3. THRC Holdings, LP, a Texas limited partnership ("THRC Holdings"), directly holds the securities of the Issuer. THRC Management, LLC, a Texas limited liability company ("THRC Management"), as General Partner of THRC Holdings, has exclusive voting and investment control over the shares of the Issuer's Class A common stock held by THRC Holdings, and therefore may be deemed to beneficially own such shares. Dan Wilks, as sole manager of THRC Management, may be deemed to exercise voting and investment power over the shares of the Issuer's Class A common stock directly owned by THRC Holdings, and therefore may be deemed to beneficially own such shares. Each Reporting Person disclaims beneficial ownership of all equity securities reported herein except to the extent of its respective pecuniary interest therein, and the filing of this Form 4 shall not be construed as an admission that any such Reporting Person is the beneficial owner of any equity securities covered by this Form 4.

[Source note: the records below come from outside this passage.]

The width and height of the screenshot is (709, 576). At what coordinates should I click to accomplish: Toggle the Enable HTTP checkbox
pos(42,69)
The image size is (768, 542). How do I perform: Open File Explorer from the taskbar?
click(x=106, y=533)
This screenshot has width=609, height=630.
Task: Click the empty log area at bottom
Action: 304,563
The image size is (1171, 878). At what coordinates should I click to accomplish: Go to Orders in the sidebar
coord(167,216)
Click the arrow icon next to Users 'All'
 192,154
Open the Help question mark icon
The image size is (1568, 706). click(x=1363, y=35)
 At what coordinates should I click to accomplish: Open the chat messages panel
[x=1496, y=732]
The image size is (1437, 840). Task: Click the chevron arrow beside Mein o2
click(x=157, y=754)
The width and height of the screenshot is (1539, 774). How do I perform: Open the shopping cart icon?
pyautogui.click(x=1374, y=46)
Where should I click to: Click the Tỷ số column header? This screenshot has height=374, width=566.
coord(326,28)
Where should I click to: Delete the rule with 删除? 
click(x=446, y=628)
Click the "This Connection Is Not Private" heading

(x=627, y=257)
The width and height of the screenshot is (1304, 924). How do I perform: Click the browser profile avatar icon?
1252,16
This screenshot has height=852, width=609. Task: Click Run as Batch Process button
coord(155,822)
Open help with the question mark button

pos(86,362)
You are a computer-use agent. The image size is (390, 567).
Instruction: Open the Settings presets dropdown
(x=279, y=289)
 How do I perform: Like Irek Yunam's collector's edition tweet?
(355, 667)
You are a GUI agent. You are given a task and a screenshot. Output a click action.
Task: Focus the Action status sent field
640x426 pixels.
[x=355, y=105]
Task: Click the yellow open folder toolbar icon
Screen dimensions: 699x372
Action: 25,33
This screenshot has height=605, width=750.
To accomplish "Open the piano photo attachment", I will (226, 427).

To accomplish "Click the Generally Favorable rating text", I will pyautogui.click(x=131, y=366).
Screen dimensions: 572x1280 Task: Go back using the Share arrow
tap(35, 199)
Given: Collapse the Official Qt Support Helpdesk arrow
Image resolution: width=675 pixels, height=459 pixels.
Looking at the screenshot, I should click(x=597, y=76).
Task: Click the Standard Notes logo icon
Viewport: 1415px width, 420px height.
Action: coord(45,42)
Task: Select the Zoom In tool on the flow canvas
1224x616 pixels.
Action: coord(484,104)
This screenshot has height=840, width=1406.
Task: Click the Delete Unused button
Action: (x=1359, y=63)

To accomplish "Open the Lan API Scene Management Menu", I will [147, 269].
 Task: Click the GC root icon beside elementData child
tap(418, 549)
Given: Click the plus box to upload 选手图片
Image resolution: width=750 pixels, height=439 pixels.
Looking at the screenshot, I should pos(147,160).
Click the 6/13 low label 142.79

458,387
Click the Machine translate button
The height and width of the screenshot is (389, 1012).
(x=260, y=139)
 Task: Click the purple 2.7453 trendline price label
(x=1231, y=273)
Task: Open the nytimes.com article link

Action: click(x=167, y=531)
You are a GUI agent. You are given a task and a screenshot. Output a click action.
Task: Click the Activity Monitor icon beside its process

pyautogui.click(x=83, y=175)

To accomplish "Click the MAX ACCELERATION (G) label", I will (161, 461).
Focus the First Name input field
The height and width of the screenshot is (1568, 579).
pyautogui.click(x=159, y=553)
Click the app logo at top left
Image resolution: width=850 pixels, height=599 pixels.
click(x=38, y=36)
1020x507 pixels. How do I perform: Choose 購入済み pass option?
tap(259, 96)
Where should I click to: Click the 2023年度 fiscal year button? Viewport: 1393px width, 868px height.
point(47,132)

4. Represents the surrender to the Issuer of 49,939,536 shares of the Issuer's Class B common stock, pursuant to the ProFrac LLC Agreement, in connection with the exchange of ProFrac LLC Units for shares of the Issuer's Class A common stock.
5. Each share of the Issuer's Class B common stock has no economic rights but entitles its holder to one vote on all matters to be voted on by shareholders generally. At the request of the holder, each ProFrac LLC Unit may be coupled with a share of the Issuer's Class B common stock and redeemed for, at the Issuer's election and subject to certain restrictions in the ProFrac LLC Agreement, newly-issued shares of the Issuer's Class A common stock on a one-for-one basis or for a cash payment to be determined pursuant to the ProFrac LLC Agreement for each ProFrac LLC Unit redeemed. The ProFrac LLC Units do not expire.
Remarks:
Exhibit List: Exhibit 24.1 - Power of Attorney (THRC Management, LLC on behalf of itself and its wholly owned subsidiary, THRC Holdings, LP); Exhibit 24.2 - Power of Attorney (Dan H. Wilks)
/s/ Javier Rocha, Attorney-in-Fact 04/26/2023
/s/ Javier Rocha, Attorney-in-Fact 04/26/2023
/s/ Javier Rocha, Attorney-in-Fact 04/26/2023
** Signature of Reporting Person Date
Reminder: Report on a separate line for each class of securities beneficially owned directly or indirectly.
* If the form is filed by more than one reporting person, see Instruction 4 (b)(v).
** Intentional misstatements or omissions of facts constitute Federal Criminal Violations See 18 U.S.C. 1001 and 15 U.S.C. 78ff(a).